Pour sa part, le Syndicat national des labels avicoles de France (Synalaf) assure que « son mode d’élevage de plein air n’est pas un facteur de risque supplémentaire pour les volailles de chair ». Il demande aux pouvoirs publics « la sortie possible des volailles de chair sous label rouge et bio dès huit semaines [contre dix semaines actuellement, NDLR], le doublement de la surface de parcours réduit, sous condition pour chaque éleveur d’avoir obtenu un audit biosécurité favorable ». Sur ces doléances aussi, des réponses de l’Anses sont attendues dans les prochaines semaines.

« Ce n’est plus supportable »

Considérant que les mesures de mise à l’abri « ont fait preuve de leur inefficacité », la Confédération paysanne encourage de son côté le lancement d’une « expérimentation d’analyse de risques à l’échelle de chaque élevage ». « L’idée est d’évaluer l’ensemble des modèles de production grâce à un panel représentatif, d’étudier le risque sur le terrain et d’adapter les mesures de biosécurité en fonction, détaille Nicolas Girod, secrétaire général du syndicat. Ces travaux doivent être menés rationnellement. Il faudrait qu’ils puissent débuter dès cet hiver. » D’après lui, des pourparlers sont en cours avec la DGAL (1) pour faire aboutir cette proposition.

La Coordination rurale du Lot-et-Garonne affirme également son désaccord avec les règles de prévention contre l’IAHP.  « Ce n’est plus supportable, s’exaspère Pascal Béteil, son président. Lorsque les animaux sont enfermés, ils se battent. Cela crée des déclassements à l’abattoir, pouvant causer jusqu’à 40 % de dévaluation d'un lot. Ce sont les éleveurs qui paient. » Le syndicat exige « la fin des claustrations, l’arrêt des autocontrôles et tests avant chaque déplacement, la commercialisation des animaux consommables et zéro abattage. » Le 28 novembre, la chambre d’agriculture du département (2) a même voté une motion enjoignant l'arrêt de la mise à l’abri obligatoire, et le déclenchement des abattages seulement à partir d’un certain seuil de mortalité.

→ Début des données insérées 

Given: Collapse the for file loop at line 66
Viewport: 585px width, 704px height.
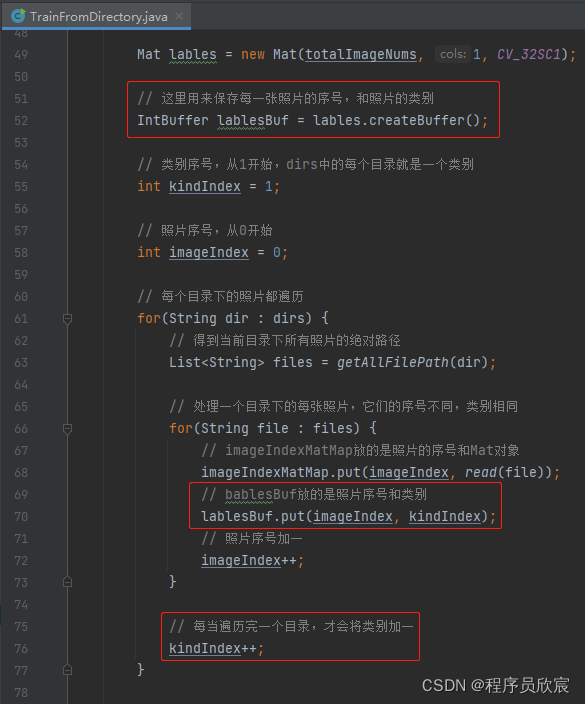Looking at the screenshot, I should point(67,429).
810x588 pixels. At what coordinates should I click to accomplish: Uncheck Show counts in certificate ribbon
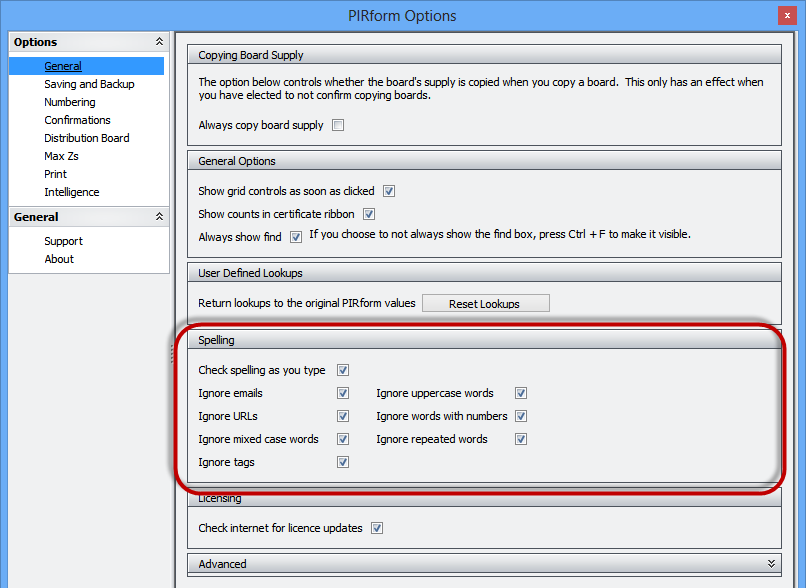[369, 214]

Désespoir à la mesure des efforts

Mais si un foyer se déclare, des réfactions d’indemnisations sont prévues en cas de manquement aux règles sanitaires. Dans une circulaire diffusée le 28 octobre, le ministère de l’Agriculture a identifié quatre infractions pouvant faire l’objet d’une telle sanction : le non-respect de l'obligation de déclaration de l'établissement, le non-respect des conditions de biosécurité dont la mise à l'abri, le non-respect de déclaration des entrées et sorties de lots de volailles, et pour les zones réglementées, le non-respect des obligations fixées dans l'arrêté préfectoral. Jusqu'à 50 % du montant total de l’indemnisation envisagée peut être retiré.

Pour François Landais, docteur vétérinaire dans les Pyrénées-Atlantiques spécialisé dans les palmipèdes, « le désespoir des éleveurs est à la hauteur des efforts qu’ils ont fournis ». Le praticien juge les outils de prévention actuels « mortifères » pour les filières et envisage la vaccination comme une « lueur d’espoir pour mieux maîtriser le virus ». Il faudra pourtant faire sans pour la saison en cours.

Selon le Comité interprofessionnel des palmipèdes à foie gras, le vaccin ne sera pas prêt avant la fin de 2023. En attendant, la filière mettra en œuvre son « plan Adour » dans le Sud-Ouest entre le 15 décembre et le 15 janvier prochain, visant à synchroniser des vides sanitaires en élevage. Elle espère ainsi « éviter un nouveau drame ».

(1) Direction générale de l'alimentation.

(2) Dont les dernières élections ont été remportées par la Coordination rurale.